The training is certainly not "non-specific" in the usual sense of the critics of the field (the placebo argument). It is specific with regard to the underlying thalamocortical rhythmic activity that sets levels of activation with respect to numerous functions, including attention, arousal, and affect. It is clearly non-specific with respect to clinical disorders. And it is non- specific with respect to QEEG manifestations of disregulation. The challenge of EEG biofeedback is an appeal to what functions in the brain, not to what isn't functioning.

There were indeed systematic replications of Sterman's findings by other groups, and confirming controlled studies by Sterman's group into the late 80's.

Funding dried up in this area because the NIH shifted in the mid-eighties from a behavioral focus to a fundamental molecular biochemistry focus for further advances in neurophysiology.

There was a second basic problem, and it relates to the underlying theoretical model. Sterman's work was rejected not because of the paucity of the data, nor from the lack of replication, but rather from the absence of a consistent model explaining the EEG phenomenology. The models of the time could not explain how remediation could be decoupled from explicit EEG changes consonant with the training protocol. Thus, reinforcement of EEG rhythms at a particular frequency was expected to lead to a systematic finding of higher EEG amplitudes at that frequency in the steady state. In actual fact, of course, the EEG in real life is far too dynamic for that. Nonlinear dynamical models have become available in the last few years which can explain this apparent inconsistency.

We have worked in our own office with children as young as two and three years of age. One was chronologically three years, but of mental age of six months. When we see the very young children, they are of course also the most compromised--CP, victims of near- drowning, prenatal substance exposure, severe Tourette's, victims of psychological trauma, etc. Yet these very compromised nervous systems are clearly able to respond to the challenge of the training. Other practitioners have trained with children as young as one year old and even younger. The results are persuasive that the cognitive demand for successful training is extremely low. And it may be recalled that Barry Sterman first did this EEG training with cats.

Double-blind studies cannot be done with a behavioral technique in which the clinician has to know what is going on. Single-blind studies, in which the client doesn't know the source of the information he's responding to in the training (called sham training), were in fact done for both epilepsy and ADD when those techniques were allowed under then-prevailing ethical standards. Studies have been done with A-B reversal designs, however.

The ethical environment has changed. Human Subjects Review Boards have ruled out sham training as unethical in some instances; they have also ruled out reversal designs. You are no longer allowed to make people worse; or even to frustrate them, as in sham training; or even to require them, for purposes of the study, to abandon an established, efficacious modality (i.e., medication).

Outcome studies are gaining legitimacy. (See article by Martin Seligman in the American Psychologist, 1996, 51, 1072-9).

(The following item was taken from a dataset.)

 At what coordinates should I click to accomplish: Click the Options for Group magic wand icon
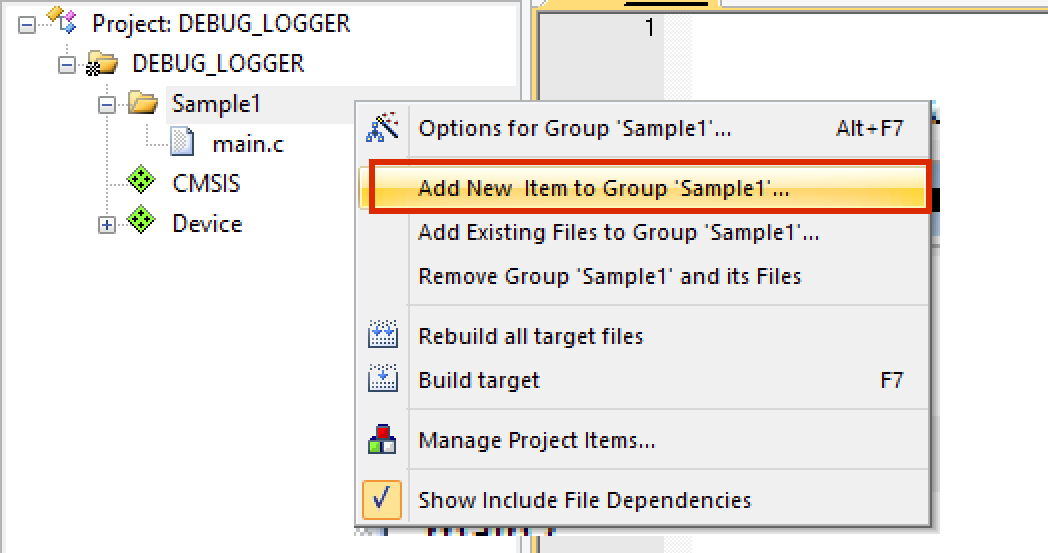pyautogui.click(x=383, y=127)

Outcome studies are more appropriate to the clinical setting where the work in actually taking place.

The proper measure of a behavioral technique is often an outcome measure. Blindness can be assured by having the assessments done in blinded fashion, the training being done unblinded.

Controlled studies are done mainly to control for the placebo effect, which is not relevant for behavioral techniques, where what has been called the placebo effect is intrinsically part of the process, and not experimentally separable. There is no "essence of biofeedback" which can be separated as an ingredient from the mix which also contains placebo factors.